Circumcision and Law - History

History

See also: Brit milah

There are ancient religious requirements for circumcision. The Hebrew Bible commands Jews to circumcise their male children on the eighth day of life, and to circumcise their male slaves (Genesis 17:11-12).

Laws banning circumcision are also ancient. The ancient Greeks prized the foreskin and disapproved of the Jewish custom of circumcision. 1 Maccabees, 1:60–61 states that King Antiochus IV of Syria, the occupying power of Judea in 170 BCE, outlawed circumcision on penalty of death. one of the grievances leading to the Maccabean Revolt.

According to the Historia Augusta, the Roman emperor Hadrian issued a decree banning circumcision in the empire, and some modern scholars argue that this was a main cause of the Jewish Bar Kokhba revolt of 132 CE. The Roman historian Cassius Dio, however, made no mention of such a law, and blamed the Jewish uprising instead on Hadrian's decision to rebuild Jerusalem as Aelia Capitolina, a city dedicated to Jupiter.

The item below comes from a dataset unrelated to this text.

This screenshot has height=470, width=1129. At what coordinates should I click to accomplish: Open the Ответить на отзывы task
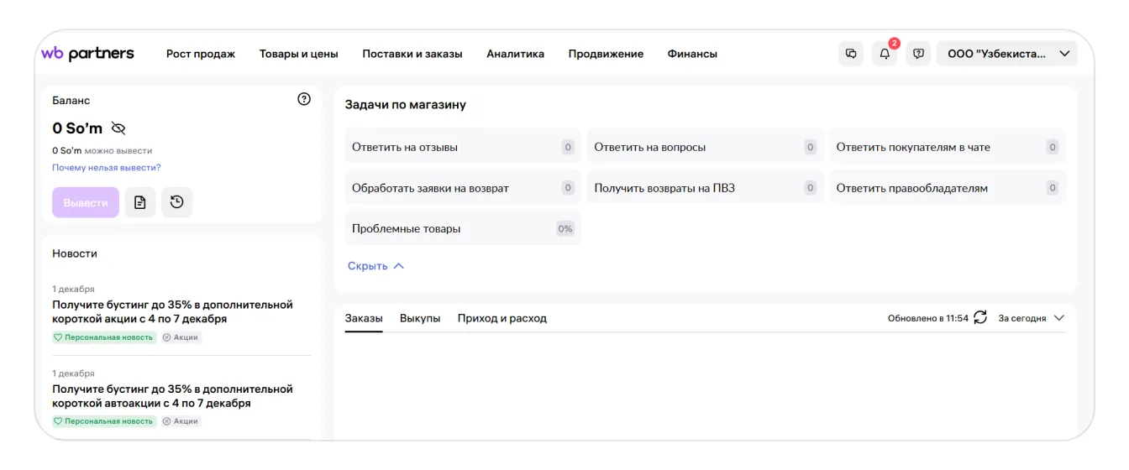tap(462, 147)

Antoninus Pius permitted Jews to circumcise their own sons. However, he forbade the circumcision of non-Jews that were either foreign-slaves or non-Jewish members of the household, contrary to Genesis 17:12 He also made it illegal for a man to convert to Judaism. Antoninus Pius exempted the Egyptian priesthood from the otherwise universal ban on circumcision.